2.6 Optical mapping of ex vivo heart preparations
After the Langendorff-perfused hearts reached steady state, contraction artefacts were mimimised using blebbistatin (10 µM). Dye loading was aided by pre-perfusion with pluronic F127 (20 % w/v in DMSO). Rh237 (1 µg/ml) and Rhod2-AM (1 µg/ml) were perfused to enable simultaneous membrane potential and Ca2+ measurements at 37 ℃.
Two 530 nm LEDs (LEDC-2001, MappingLab Ltd) were used to illuminate the heart after their emissions were bandpass filtered (wavelengths 530±20 nm) to minimize stray excitation light reaching the dyes. The fluorescence light was passed through a 550 nm long-pass filter and then a dichroic mirror with a cut off of 638 nm. Fluorescence light with wavelengths above 638 nm was passed through a 700 nm long-pass filter and then imaged by the camera for recording voltage signals. Fluorescence light below 638 nm was passed through a bandpass filter (585±40 nm) then imaged by the camera for recording calcium signals (OMS-PCIE-2002, MappingLab Ltd). The raw spatial resolution was 128-by-128 pixels, the total mapping area was 16×16 mm and the temporal resolution was 900 frames/second.

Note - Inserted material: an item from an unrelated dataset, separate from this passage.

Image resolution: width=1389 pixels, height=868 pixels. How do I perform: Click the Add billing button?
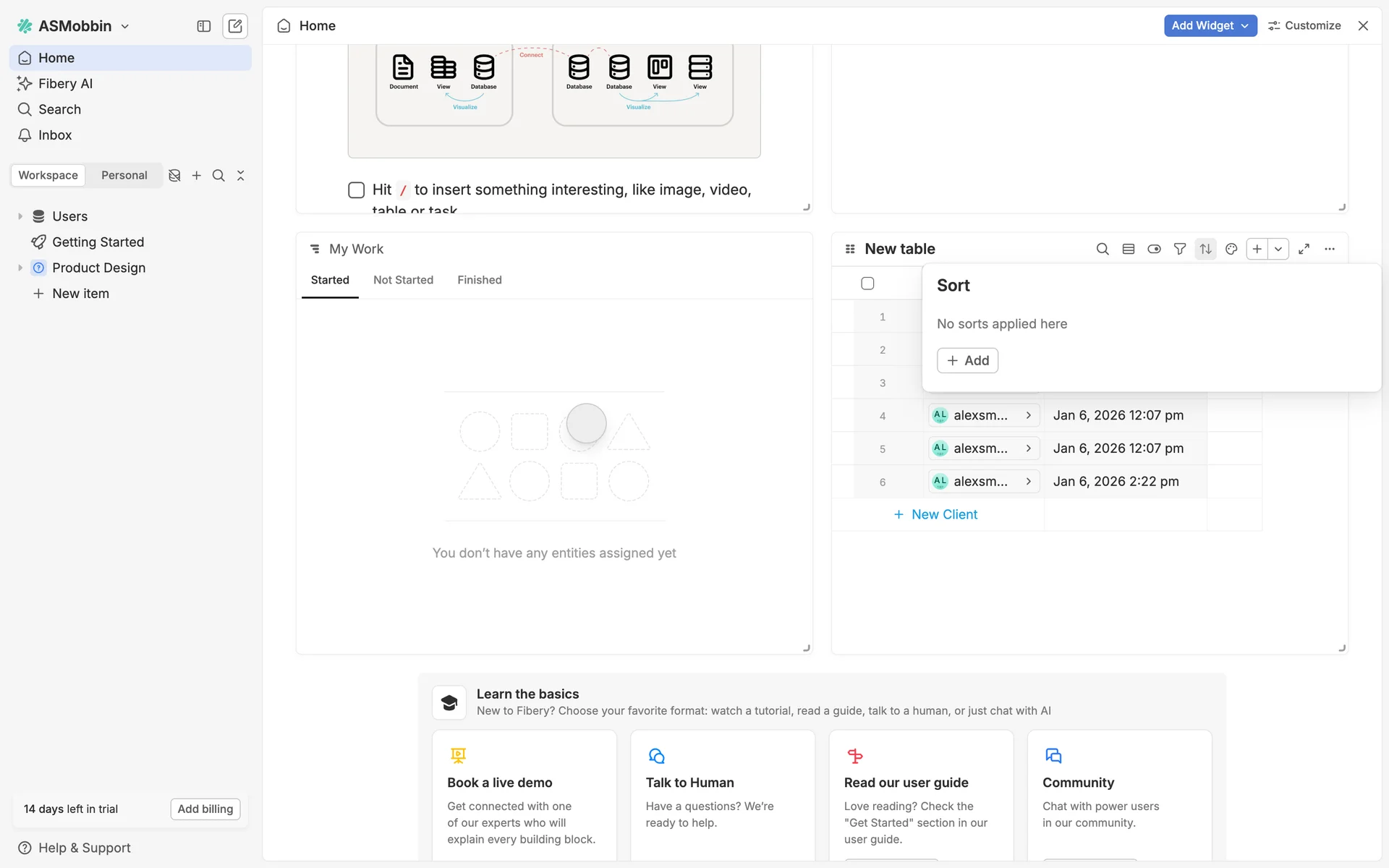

The cameras of the optical mapping system, LED lights and stimulator and ECG recording were simultaneously driven by an 8 channel TTL analog-digital converter and OMapRecord 4.0 software (MappingLab Ltd.). For the analysis of optical mapping signals and generation of isochronal maps, data were semi-automatically processed using OMapScope 5.0 software (MappingLab Ltd). In this experimental configuration, stable recordings for voltage (V m) and intracellular Ca2+ (CaT) signals could be obtained for >2 hours in preliminary experiments assessing system stability.